There were just 57 prisoners left on the island by 1943 and with the tide of war now against Tokyo and Allied forces liberating the Solomons, Japanese commanders on Ballalae were convinced their island would fall next and ordered every captive executed.

Ballalae wasn’t actually liberated until 1945 – when troops found the remains of the murdered PoWs in shallow trenches… and then a mass grave containing the bodies of another 436 artillerymen who died building the air strip.

They were re-interred in separate graves at the Bomama War Cemetery near Port Moresby, Papua New Guinea, their headstones marked only with the words: Here lies a Soldier, known only to God.

 

It was 2003 before the prisoners were honoured when three relatives made a pilgrimage to Ballalae and dedicated a memorial – with a plaque donated by the Royal Artillery Association on the airfield.

As it is not a registered Commonwealth War Grave it does not receive any regular maintenance and there’s no-one on uninhabited Ballalae to tend to it.
Nevertheless, British High Commissioner to the Solomon Islands Tom Coward is keen to ensure the memorial is maintained. The 80th anniversary of the atrocity and the presence of HMS Tamar – on the latest leg of her five-year Asia-Pacific patrol – allowed just that.

The crew got to work removing the rust and tropical grime of 16 years – when the monument was rebuilt after its initial battering from the elements - returning the memorial to its former glory.

“Ballalae is – simultaneously – the site of a horrific chapter of World War 2, in the most inhospitable of places, and now a peaceful and idyllic island. Our sailors were eager to pay their respects and did so beautifully,” said Commander Teilo Elliot-Smith, Tamar’s Commanding Officer.

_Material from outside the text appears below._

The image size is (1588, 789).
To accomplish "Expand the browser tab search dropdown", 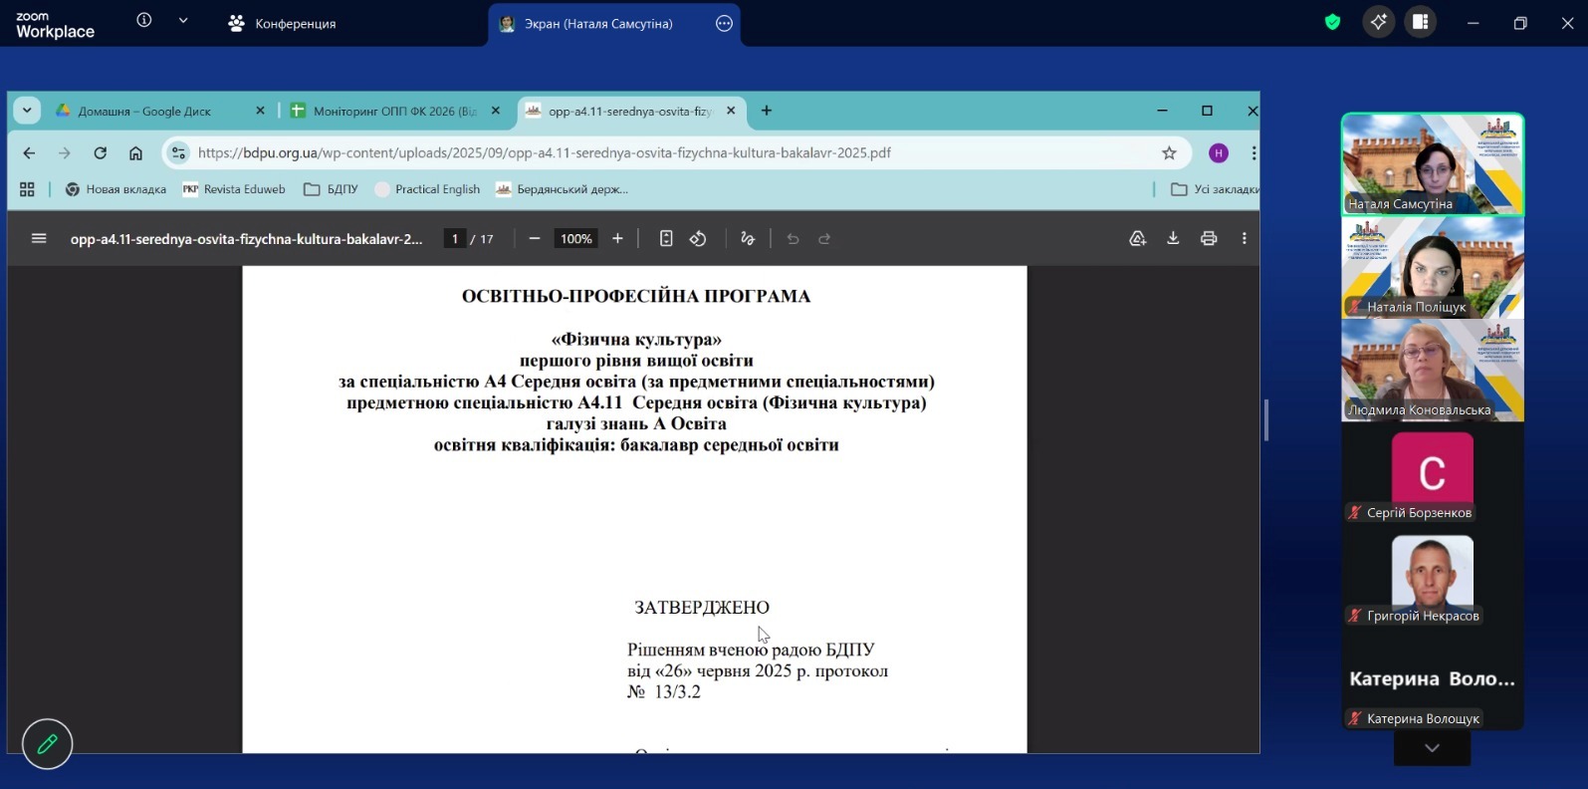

A service of re-dedication was held to remember the soldiers who had died on the island, led by the patrol ship’s chaplain Rev Mick Uffindell, joined by sailors, Mr Coward, and the local island chiefs who kindly allow the memorial to stand on their ancestral land.

“It was an incredible privilege to be able to pay tribute to these servicemen and their families,” said Rev Uffindell. “In addition to restoring the memorial we placed 517 white stones, one for each individual who lost their life on Ballalae Island.”

HMS Tamar is permanently deployed to the Indo-Pacific region with her sister ship HMS Spey and has been visiting the Solomon Islands to support the British High Commission and strengthen the UK’s civil and military ties with the islands which have been a member of the Commonwealth since their Independence in 1978.